* Directive:
Copy out every line of the listing below with no changes.

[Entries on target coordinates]
•••
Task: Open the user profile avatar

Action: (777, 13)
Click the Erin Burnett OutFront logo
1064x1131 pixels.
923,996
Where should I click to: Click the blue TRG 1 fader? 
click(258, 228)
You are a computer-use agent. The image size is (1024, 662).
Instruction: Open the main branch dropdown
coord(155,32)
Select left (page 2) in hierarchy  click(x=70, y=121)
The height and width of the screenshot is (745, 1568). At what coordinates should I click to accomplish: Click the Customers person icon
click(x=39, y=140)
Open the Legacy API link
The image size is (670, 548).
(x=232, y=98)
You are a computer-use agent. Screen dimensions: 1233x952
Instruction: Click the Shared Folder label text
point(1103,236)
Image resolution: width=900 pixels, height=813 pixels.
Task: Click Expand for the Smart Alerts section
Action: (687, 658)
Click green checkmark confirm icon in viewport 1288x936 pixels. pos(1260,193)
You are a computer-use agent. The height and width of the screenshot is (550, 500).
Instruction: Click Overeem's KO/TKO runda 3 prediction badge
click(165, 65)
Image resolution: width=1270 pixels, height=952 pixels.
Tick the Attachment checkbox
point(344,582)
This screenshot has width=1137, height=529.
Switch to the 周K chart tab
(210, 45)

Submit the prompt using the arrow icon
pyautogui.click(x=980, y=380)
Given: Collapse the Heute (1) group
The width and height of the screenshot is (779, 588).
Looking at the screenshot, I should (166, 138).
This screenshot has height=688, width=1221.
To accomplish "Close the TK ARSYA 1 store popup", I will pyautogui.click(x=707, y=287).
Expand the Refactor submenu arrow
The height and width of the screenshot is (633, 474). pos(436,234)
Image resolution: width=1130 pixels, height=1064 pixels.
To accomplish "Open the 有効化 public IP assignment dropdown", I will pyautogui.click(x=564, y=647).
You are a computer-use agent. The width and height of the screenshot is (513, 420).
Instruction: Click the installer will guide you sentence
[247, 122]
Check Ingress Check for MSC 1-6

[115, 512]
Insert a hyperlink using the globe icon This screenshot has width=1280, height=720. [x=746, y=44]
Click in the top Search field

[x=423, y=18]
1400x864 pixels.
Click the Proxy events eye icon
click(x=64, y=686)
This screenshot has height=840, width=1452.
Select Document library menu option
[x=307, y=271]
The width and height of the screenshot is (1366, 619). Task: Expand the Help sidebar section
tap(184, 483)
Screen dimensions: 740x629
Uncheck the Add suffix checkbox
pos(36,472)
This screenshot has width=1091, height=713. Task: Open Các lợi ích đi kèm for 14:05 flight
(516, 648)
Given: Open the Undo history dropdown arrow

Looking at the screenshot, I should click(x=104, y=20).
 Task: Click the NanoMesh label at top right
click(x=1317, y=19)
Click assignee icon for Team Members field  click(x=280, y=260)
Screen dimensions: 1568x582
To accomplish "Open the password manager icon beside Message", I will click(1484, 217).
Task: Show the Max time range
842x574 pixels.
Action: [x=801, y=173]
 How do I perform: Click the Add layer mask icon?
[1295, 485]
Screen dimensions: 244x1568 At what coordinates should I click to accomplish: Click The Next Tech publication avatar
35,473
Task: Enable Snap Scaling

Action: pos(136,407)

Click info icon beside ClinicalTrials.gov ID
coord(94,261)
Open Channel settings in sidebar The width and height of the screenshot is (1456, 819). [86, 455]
•••
* Full output:
Task: Open the user profile avatar

Action: (777, 13)
Click the Erin Burnett OutFront logo
1064x1131 pixels.
923,996
Where should I click to: Click the blue TRG 1 fader? 
click(258, 228)
You are a computer-use agent. The image size is (1024, 662).
Instruction: Open the main branch dropdown
coord(155,32)
Select left (page 2) in hierarchy  click(x=70, y=121)
The height and width of the screenshot is (745, 1568). At what coordinates should I click to accomplish: Click the Customers person icon
click(x=39, y=140)
Open the Legacy API link
The image size is (670, 548).
(x=232, y=98)
You are a computer-use agent. Screen dimensions: 1233x952
Instruction: Click the Shared Folder label text
point(1103,236)
Image resolution: width=900 pixels, height=813 pixels.
Task: Click Expand for the Smart Alerts section
Action: (687, 658)
Click green checkmark confirm icon in viewport 1288x936 pixels. pos(1260,193)
You are a computer-use agent. The height and width of the screenshot is (550, 500).
Instruction: Click Overeem's KO/TKO runda 3 prediction badge
click(165, 65)
Image resolution: width=1270 pixels, height=952 pixels.
Tick the Attachment checkbox
point(344,582)
This screenshot has width=1137, height=529.
Switch to the 周K chart tab
(210, 45)

Submit the prompt using the arrow icon
pyautogui.click(x=980, y=380)
Given: Collapse the Heute (1) group
The width and height of the screenshot is (779, 588).
Looking at the screenshot, I should (166, 138).
This screenshot has height=688, width=1221.
To accomplish "Close the TK ARSYA 1 store popup", I will pyautogui.click(x=707, y=287).
Expand the Refactor submenu arrow
The height and width of the screenshot is (633, 474). pos(436,234)
Image resolution: width=1130 pixels, height=1064 pixels.
To accomplish "Open the 有効化 public IP assignment dropdown", I will pyautogui.click(x=564, y=647).
You are a computer-use agent. The width and height of the screenshot is (513, 420).
Instruction: Click the installer will guide you sentence
[247, 122]
Check Ingress Check for MSC 1-6

[115, 512]
Insert a hyperlink using the globe icon This screenshot has width=1280, height=720. [x=746, y=44]
Click in the top Search field

[x=423, y=18]
1400x864 pixels.
Click the Proxy events eye icon
click(x=64, y=686)
This screenshot has height=840, width=1452.
Select Document library menu option
[x=307, y=271]
The width and height of the screenshot is (1366, 619). Task: Expand the Help sidebar section
tap(184, 483)
Screen dimensions: 740x629
Uncheck the Add suffix checkbox
pos(36,472)
This screenshot has width=1091, height=713. Task: Open Các lợi ích đi kèm for 14:05 flight
(516, 648)
Given: Open the Undo history dropdown arrow

Looking at the screenshot, I should click(x=104, y=20).
 Task: Click the NanoMesh label at top right
click(x=1317, y=19)
Click assignee icon for Team Members field  click(x=280, y=260)
Screen dimensions: 1568x582
To accomplish "Open the password manager icon beside Message", I will click(1484, 217).
Task: Show the Max time range
842x574 pixels.
Action: [x=801, y=173]
 How do I perform: Click the Add layer mask icon?
[1295, 485]
Screen dimensions: 244x1568 At what coordinates should I click to accomplish: Click The Next Tech publication avatar
35,473
Task: Enable Snap Scaling

Action: pos(136,407)

Click info icon beside ClinicalTrials.gov ID
coord(94,261)
Open Channel settings in sidebar The width and height of the screenshot is (1456, 819). [86, 455]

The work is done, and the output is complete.